The location is the key difference — thoracic herniations occur in the mid-back (T1–T12) versus the lower back. Because the thoracic spinal canal is narrower than the lumbar canal, and the thoracic spinal cord is more vulnerable than the lumbar cauda equina, even small thoracic herniations can cause myelopathy (spinal cord dysfunction). Lumbar herniations typically cause radiculopathy (nerve root pain) rather than cord injury. Thoracic herniations are also much rarer, accounting for less than 1% of all disc herniations.
Why do thoracic disc herniations cause chest pain?
Each thoracic nerve root runs along the underside of a rib (intercostal nerve), following a specific dermatomal band around the chest or abdomen. When a disc herniation compresses one of these roots, pain follows that band — causing a characteristic tightening or burning sensation that wraps around the chest or abdomen. This pattern is easily confused with pleurisy, costochondritis, or cardiac pain, which is why thoracic disc herniation is frequently misdiagnosed before spinal imaging is obtained.
Is surgery always needed for a thoracic disc herniation?

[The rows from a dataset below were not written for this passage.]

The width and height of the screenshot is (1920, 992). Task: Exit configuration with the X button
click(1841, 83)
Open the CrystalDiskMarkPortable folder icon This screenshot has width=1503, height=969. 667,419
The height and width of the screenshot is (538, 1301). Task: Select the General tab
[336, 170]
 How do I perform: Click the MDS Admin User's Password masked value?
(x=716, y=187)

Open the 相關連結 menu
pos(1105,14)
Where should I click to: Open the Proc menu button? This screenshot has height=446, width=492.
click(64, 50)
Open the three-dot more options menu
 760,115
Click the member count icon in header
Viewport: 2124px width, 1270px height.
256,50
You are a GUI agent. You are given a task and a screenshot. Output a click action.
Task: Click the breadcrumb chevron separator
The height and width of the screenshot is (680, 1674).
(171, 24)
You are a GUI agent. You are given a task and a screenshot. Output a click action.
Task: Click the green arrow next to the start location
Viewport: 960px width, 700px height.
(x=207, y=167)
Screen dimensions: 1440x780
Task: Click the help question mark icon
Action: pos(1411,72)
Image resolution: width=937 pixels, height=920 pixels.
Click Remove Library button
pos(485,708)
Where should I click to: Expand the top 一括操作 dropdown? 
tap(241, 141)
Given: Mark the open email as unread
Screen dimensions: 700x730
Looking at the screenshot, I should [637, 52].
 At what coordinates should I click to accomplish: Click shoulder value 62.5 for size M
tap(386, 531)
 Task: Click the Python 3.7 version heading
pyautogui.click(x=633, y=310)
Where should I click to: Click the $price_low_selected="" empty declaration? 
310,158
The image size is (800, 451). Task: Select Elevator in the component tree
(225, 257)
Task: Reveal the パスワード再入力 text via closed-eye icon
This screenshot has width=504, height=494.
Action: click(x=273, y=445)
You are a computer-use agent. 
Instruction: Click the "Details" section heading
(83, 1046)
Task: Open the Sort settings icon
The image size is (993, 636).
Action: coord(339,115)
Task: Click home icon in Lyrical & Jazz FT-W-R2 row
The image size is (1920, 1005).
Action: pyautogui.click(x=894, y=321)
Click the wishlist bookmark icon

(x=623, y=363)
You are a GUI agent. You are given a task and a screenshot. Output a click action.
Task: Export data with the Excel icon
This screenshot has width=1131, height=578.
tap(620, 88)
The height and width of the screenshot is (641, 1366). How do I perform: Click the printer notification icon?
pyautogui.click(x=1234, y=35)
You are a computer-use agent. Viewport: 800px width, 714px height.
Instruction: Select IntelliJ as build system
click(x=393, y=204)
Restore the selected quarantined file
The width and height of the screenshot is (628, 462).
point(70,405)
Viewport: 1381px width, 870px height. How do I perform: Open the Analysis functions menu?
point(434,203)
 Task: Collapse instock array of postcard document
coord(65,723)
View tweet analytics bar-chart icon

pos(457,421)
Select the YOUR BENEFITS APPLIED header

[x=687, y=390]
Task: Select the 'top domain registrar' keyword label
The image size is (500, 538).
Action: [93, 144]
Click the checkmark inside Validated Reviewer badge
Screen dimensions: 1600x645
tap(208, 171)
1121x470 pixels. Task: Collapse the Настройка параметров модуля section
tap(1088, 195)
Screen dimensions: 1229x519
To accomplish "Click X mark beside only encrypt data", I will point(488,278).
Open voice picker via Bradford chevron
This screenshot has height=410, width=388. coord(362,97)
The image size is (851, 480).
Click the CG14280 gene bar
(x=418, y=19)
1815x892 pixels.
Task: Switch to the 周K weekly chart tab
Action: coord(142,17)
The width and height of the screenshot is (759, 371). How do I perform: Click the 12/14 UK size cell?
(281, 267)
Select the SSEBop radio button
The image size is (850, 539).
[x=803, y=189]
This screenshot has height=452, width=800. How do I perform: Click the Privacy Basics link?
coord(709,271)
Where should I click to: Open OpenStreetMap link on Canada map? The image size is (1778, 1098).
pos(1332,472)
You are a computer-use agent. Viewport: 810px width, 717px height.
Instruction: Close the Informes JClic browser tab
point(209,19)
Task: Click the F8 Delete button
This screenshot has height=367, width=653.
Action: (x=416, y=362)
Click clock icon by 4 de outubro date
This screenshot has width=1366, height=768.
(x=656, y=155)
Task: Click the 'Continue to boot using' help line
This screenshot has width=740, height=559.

No. The majority of thoracic disc herniations causing only pain (without myelopathy or significant radiculopathy) can be managed conservatively with physical therapy and pain management. Surgery is recommended when there is evidence of spinal cord compression with neurological deficits — weakness, spasticity, balance problems, or bowel/bladder dysfunction — or when conservative care has failed for severe, refractory pain. The surgical approach must be carefully planned because posterior (back-approach) surgery risks worsening cord compression when accessing central herniations.